[Source excerpt]:

- - -

Fall is when I refresh our nature table setup and bring out candles and warmer colors. Even though we’re still in shorts most days, there’s something about the light changing that makes us crave coziness. The kids love adding dried elements and making little seasonal arrangements.

Tips for Maintaining Your Florida Nature Table

1. Rotate regularly — Things get buggy and moldy in Florida humidity. Swap items out every week or two.

2. Use natural pest control — A light dusting of food-grade diatomaceous earth can help preserve items and deter pests.

3. Keep it simple — A wooden tray, a magnifying glass, and a few treasures are all you need.

4. Let kids lead — The best nature tables are kid-curated. Let them decide what’s display-worthy.

5. Connect to learning — Use items as jumping-off points for nature journals, research, and field guides.

- - -

[Task requirements]:
A: Reproduce verbatim everything in the nature table passage from "Tips for Maintaining" down to "and field guides.".
B: Extend the nature table passage past its final tip, carrying on in the same voice and format.

[Given data]:
- - -

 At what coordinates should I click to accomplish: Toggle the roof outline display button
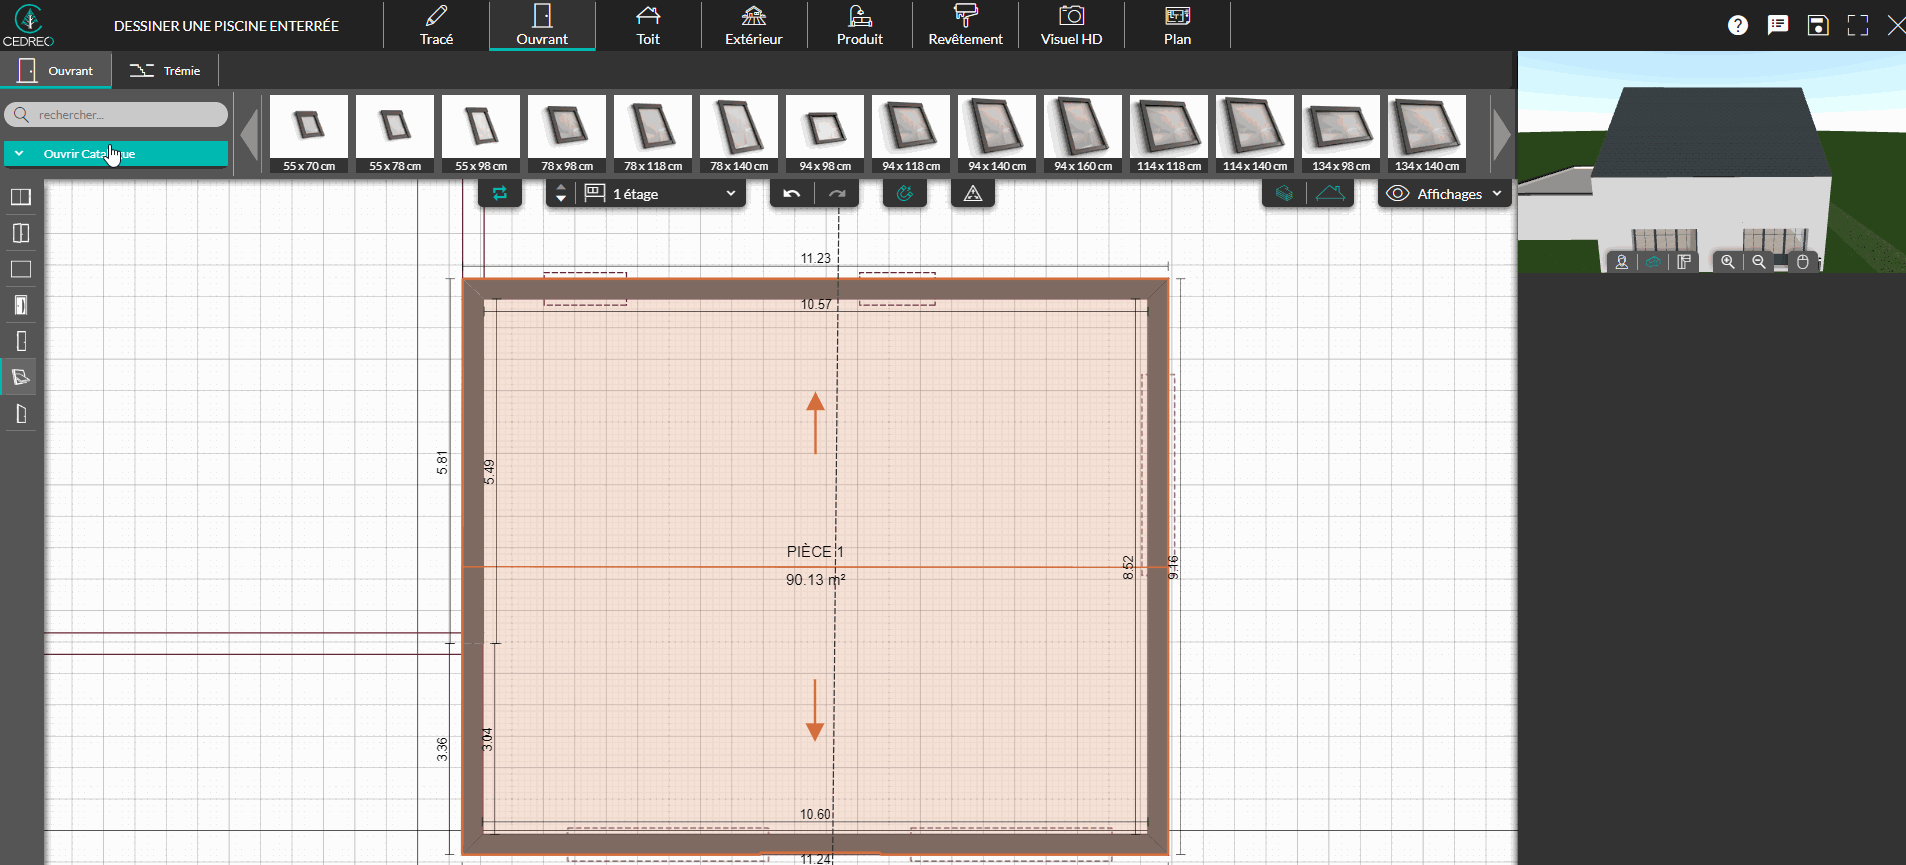(1330, 194)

- - -

[Answers per task]:
A:
Tips for Maintaining Your Florida Nature Table

1. Rotate regularly — Things get buggy and moldy in Florida humidity. Swap items out every week or two.

2. Use natural pest control — A light dusting of food-grade diatomaceous earth can help preserve items and deter pests.

3. Keep it simple — A wooden tray, a magnifying glass, and a few treasures are all you need.

4. Let kids lead — The best nature tables are kid-curated. Let them decide what’s display-worthy.

5. Connect to learning — Use items as jumping-off points for nature journals, research, and field guides.

B:
The Heart of It All

A nature table isn’t about having the prettiest Pinterest setup. It’s about creating space for wonder. It’s about your kids coming inside with dirty hands and bright eyes, holding something they want to examine and understand. It’s about slowing down enough to notice the world right outside your door.

Here in Florida, we get to do that year-round. No snow days keeping us inside (though we do hide from summer heat). Just twelve months of treasures waiting to be discovered — whether that’s a perfect shark tooth from the beach, a cicada shell from the oak tree, or a beautiful blue egg from our favorite hen.

So grab a basket, head outside with your kids, and see what you find. Your nature table is waiting.